◆ What the exercise asks: Begin the copy at the line containing "Task: Open the 動畫 animations tab" in the data below and end it at the line containing "This screenshot has width=1407, height=823.", keeping each line exact and leaving out pictures.

◆ Input data:
- Opening Delimiter -

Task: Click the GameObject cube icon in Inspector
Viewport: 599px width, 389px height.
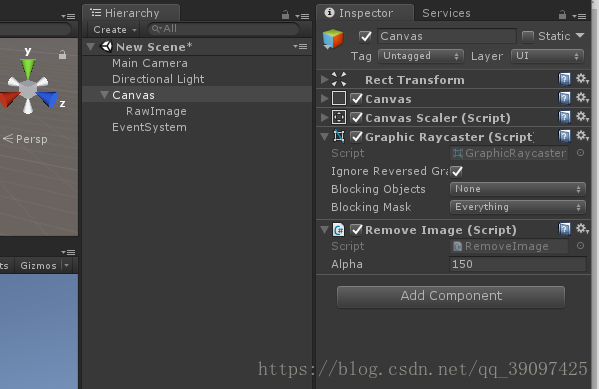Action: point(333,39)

- Closing Delimiter -
- Opening Delimiter -

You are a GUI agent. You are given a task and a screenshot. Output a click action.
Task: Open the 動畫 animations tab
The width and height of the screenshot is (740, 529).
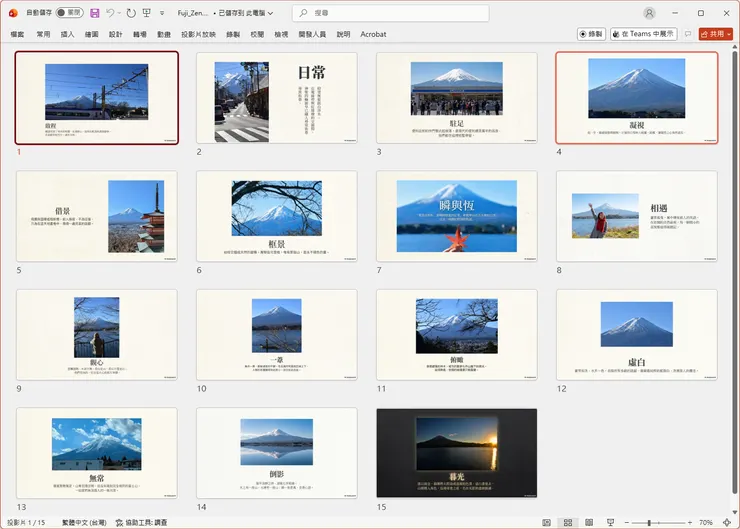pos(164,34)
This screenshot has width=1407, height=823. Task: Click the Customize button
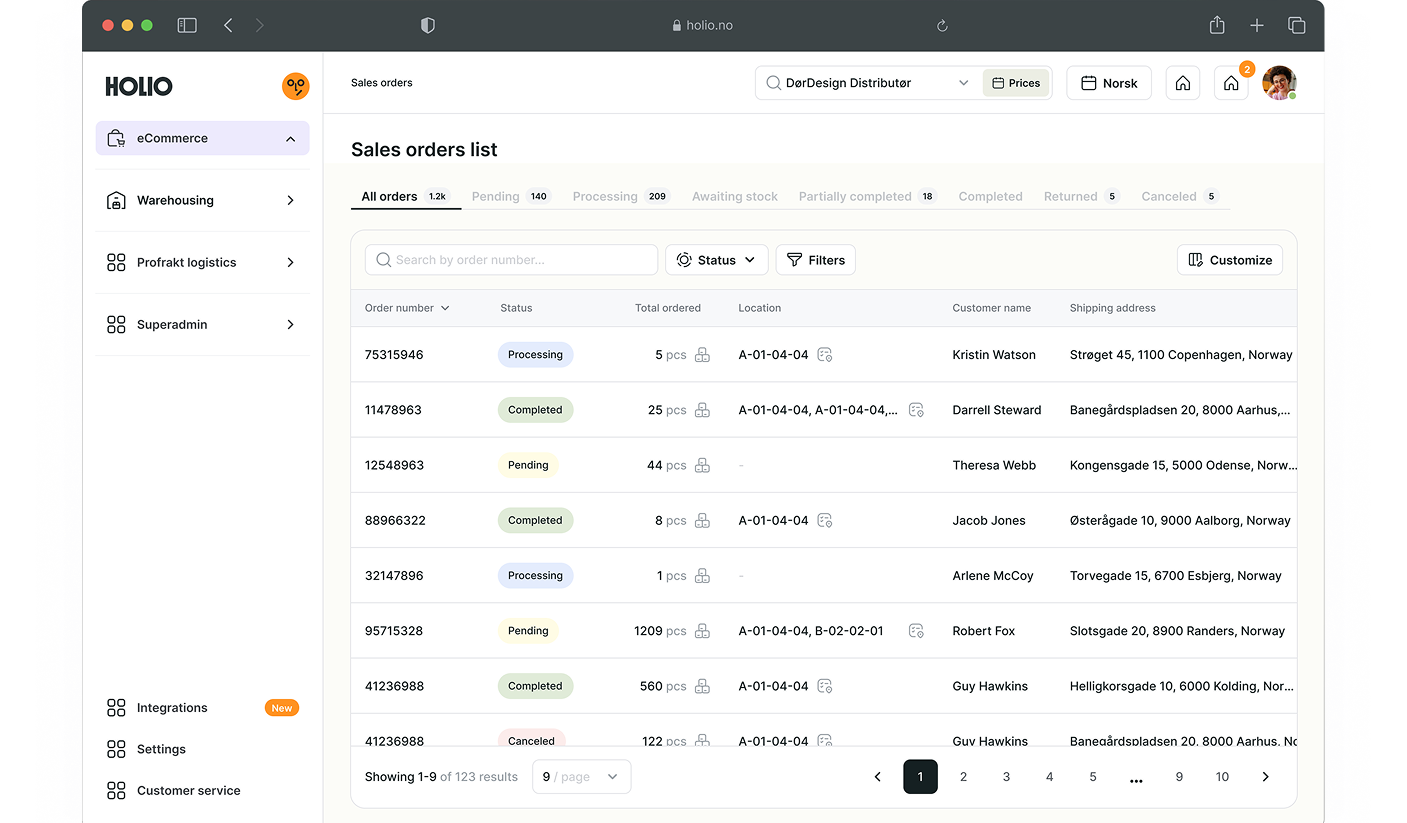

- Closing Delimiter -
- Opening Delimiter -

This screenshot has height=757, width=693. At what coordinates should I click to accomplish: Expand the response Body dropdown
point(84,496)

- Closing Delimiter -

◆ Output of the task:
Task: Open the 動畫 animations tab
The width and height of the screenshot is (740, 529).
pos(164,34)
This screenshot has width=1407, height=823. Task: Click the Customize button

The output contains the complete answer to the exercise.